LIQUIDITY AND CAPITAL RESOURCES
     Fairchild International has a borrowing capacity of $100.0 million for working capital and general corporate purposes under the revolving credit facility. No amount was drawn under the revolving credit facility at December 26, 1999.
     The senior credit facilities, the 10 1/8% Senior Subordinated Notes and the 10 3/8% Senior Subordinated Notes do, and other debt instruments Fairchild International may enter into in the future may, impose various restrictions and covenants on Fairchild International which could potentially limit Fairchild International’s ability to respond to market conditions, to provide for unanticipated capital investments or to take advantage of business opportunities. The restrictive covenants include limitations on consolidations, mergers and acquisitions, restrictions on creating liens, restrictions on paying dividends or making other similar restricted payments, restrictions on asset sales, limitations on borrowing money, and limitations on capital expenditures, among other restrictions. The covenants relating to financial ratios include minimum fixed charge and interest coverage ratios and a maximum leverage ratio. The senior credit facilities also limit our ability to modify our certificate of incorporation, bylaws, shareholder agreements, voting trusts or similar arrangements. In addition, the senior credit facilities, the 10 1/8% Senior Subordinated Notes and the 10 3/8% Senior Subordinated Notes contain additional restrictions limiting the ability of our subsidiaries to make dividends or advances to our company. However, our subsidiaries are permitted without material restrictions under our debt instruments to make dividends or advances to Fairchild Semiconductor Corporation. We believe that those funds permitted to be transferred to us, together with existing cash, will be sufficient to meet our cash obligations. Fairchild International expects that its existing cash and available funds from its amended senior credit facilities and funds generated from operations, will be sufficient to meet its anticipated operating requirements and to fund its research and development and capital expenditures for the next twelve months. We intend to invest approximately $240.0 million in 2000 to expand capacity at all of our major manufacturing fabs and assembly/test centers. In the long-term, additional borrowing or equity investment may be required to fund future acquisitions.
     As of December 26, 1999, Fairchild International’s cash and cash equivalents balance was $138.7 million, an increase of $76.3 million from May 30, 1999.
     During Stub Year 1999, Fairchild International’s operations provided $115.7 million in cash compared to a use of $12.8 million of cash in the first seven months of Fiscal 1999. The increase in cash provided by operating activities reflects an increase in net income adjusted for non-cash items of $91.8 million as well as an increase in cash flows from changes in operating assets and liabilities of $36.7 million.

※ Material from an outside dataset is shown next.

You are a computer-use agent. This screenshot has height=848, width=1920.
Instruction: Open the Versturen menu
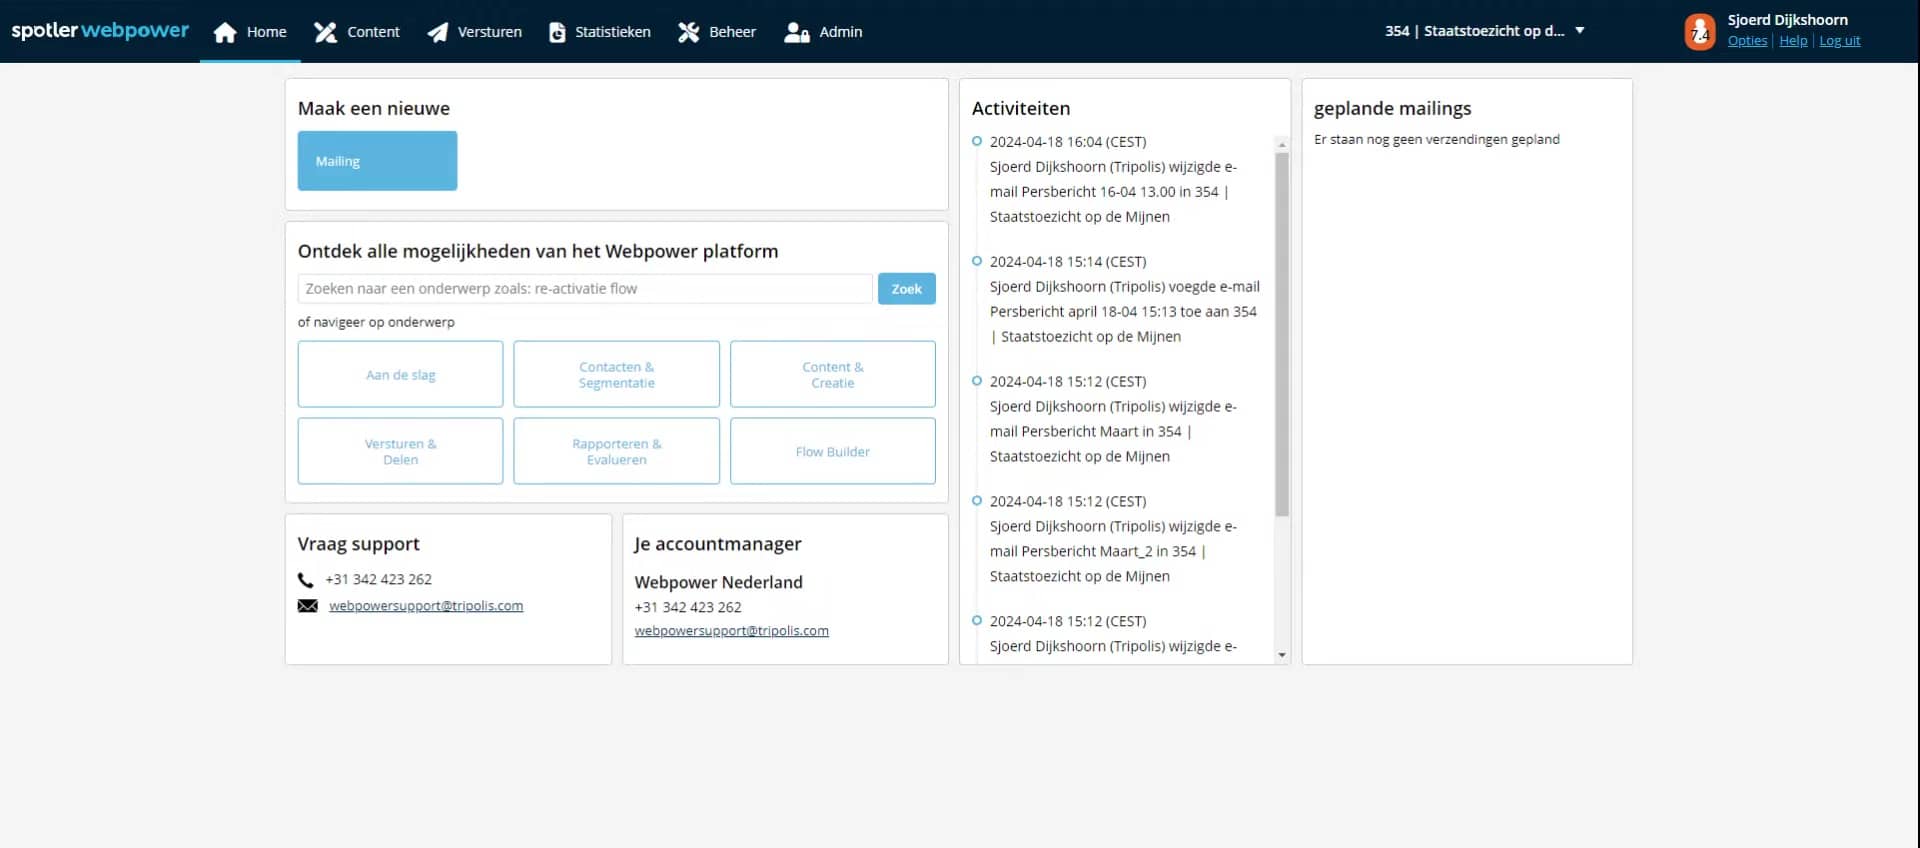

Cash used in investing activities during Stub Year 1999 totaled $34.3 million, compared to a use of $25.2 million in the first seven months of Fiscal 1999. The difference primarily relates to the refund of Korean value added taxes paid as a result of the acquisition of the power device business offset by increased capital expenditures in Stub Year 1999 as compared to the first seven months of Fiscal 1999. Capital expenditures in Stub Year 1999 were made principally to add capacity in Fairchild International’s assembly and test manufacturing facilities, whereas in the first seven months of Fiscal 1999, capital expenditures were made primarily to install Fairchild International’s enterprise software system. Cash used in financing activities of $5.1 million for Stub Year 1999 includes proceeds received from Fairchild International’s initial public offering of its Class A Common Stock of $345.0 million, net of fees and expenses. The net proceeds from the initial public offering were used to repay an 11.74% Subordinated Note due 2008 ($101.4 million), to repay a 12.5% Subordinated Note due 2008 ($53.0 million, including a prepayment penalty of $0.8 million) and to repay the Tranche A term loan and partially repay the Tranche B term loan, in each case under Fairchild International’s senior credit facilities, in the aggregate amount of $190.6 million. In addition, cash was used for the repurchase of shares of our common stock. Cash provided by financing activities of $34.7 million in the first seven months of Fiscal 1999 was due to proceeds received from Fairchild International’s revolving credit line.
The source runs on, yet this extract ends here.